Une réduction de l’invasion a été constatée chez les sujets homozygotes, mais pas chez les hétérozygotes, ni les contrôles. Du point de vue de la maturation intra-érythrocytaire (du stade anneau au stade trophozoïte) aucune différence n’est notée au sein des trois catégories de sujets. En particulier, les différences de milieu provoquées par l’accumulation de métabolites intermédiaires de la glycolyse ne sont pas en cause. En utilisant des mérozoïtes produits dans des érythrocytes de sujets déficitaires, les auteurs ont observé que leur capacité d’invasion était similaire à celle de mérozoïtes issus de globules rouges normaux.

La phagocytose in vitro de globules rouges infectés a été testée. Une phagocytose accrue des globules rouges de sujets déficitaires au stade anneau par rapport aux globules rouges contrôles infestés au même stade de développement a été mise en évidence. Un phénomène identique est constaté sur les globules rouges de sujets hétérozygotes. Cet accroissement de phagocytose est lié à la présence de quantité plus importantes d’hémichrome, d’immunoglobulines G autologues et de complément (C3d) à la surface des globules rouges des sujets déficitaires. Il n’est pas détecté lorsque l’agent du paludisme atteint un stade plus mature. A ce stade, les altérations membranaires et les dépôts d’immunoglobuline et de complément chez les sujets déficitaires comme chez les sujets normaux sont similaires, tout comme la capacité à la phagocytose. En provoquant un blocage soit du complément, soit des récepteurs Fc, les auteurs démontrent que la phagocytose est médiée par le complément (chute de la capture des érythrocytes en présence de complément inactivé). Les érythrocytes de sujets déficitaires non infectés présentent des taux plus importants d’hémichrome, d’IgG et de complément que ceux de sujets normaux, mais cependant à des taux moindres que lors d’une infection.

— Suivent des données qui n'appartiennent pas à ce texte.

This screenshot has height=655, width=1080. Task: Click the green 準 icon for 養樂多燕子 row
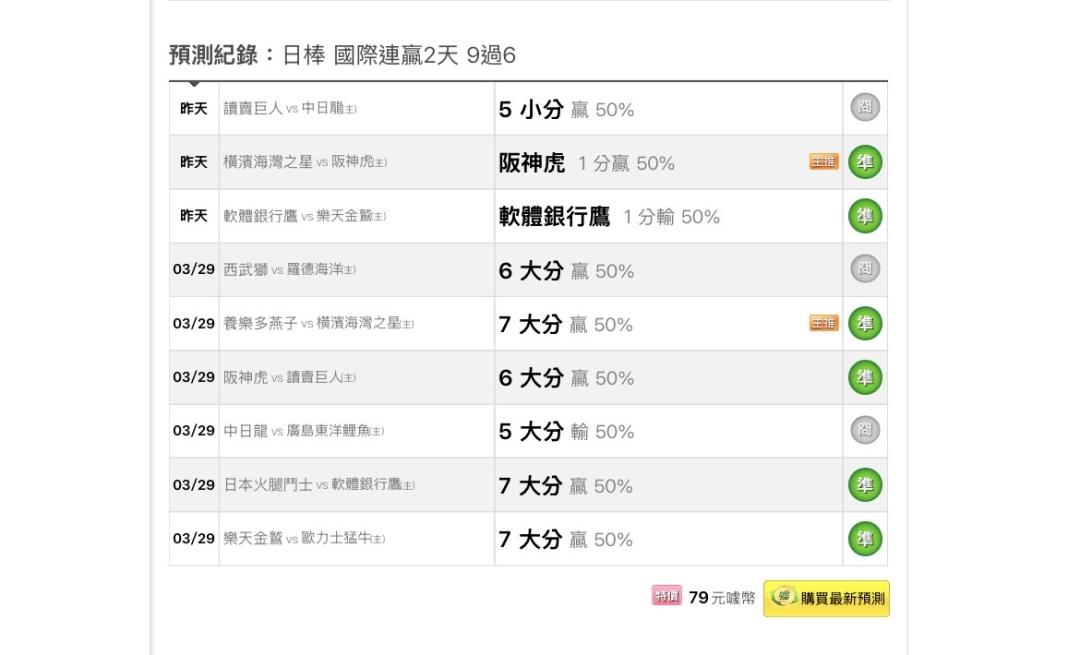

Les auteurs notent que ce double mécanisme, réduction d’invasion et élimination par phagocytose des érythrocytes de sujets infectés au stade précoce (anneau) apporte une protection contre le paludisme. Cependant compte tenu de la rareté et de l’état  de santé des sujets homozygotes (anémie sévère, transfusion dépendance), les auteurs mettent en avant l’hypothèse que l’hétérozygotie accompagnée d’une compensation érythropoïétique suffisante, tout en pouvant induire une petit effet négatif sur la santé apporte une protection modeste, mais significative contre le paludisme.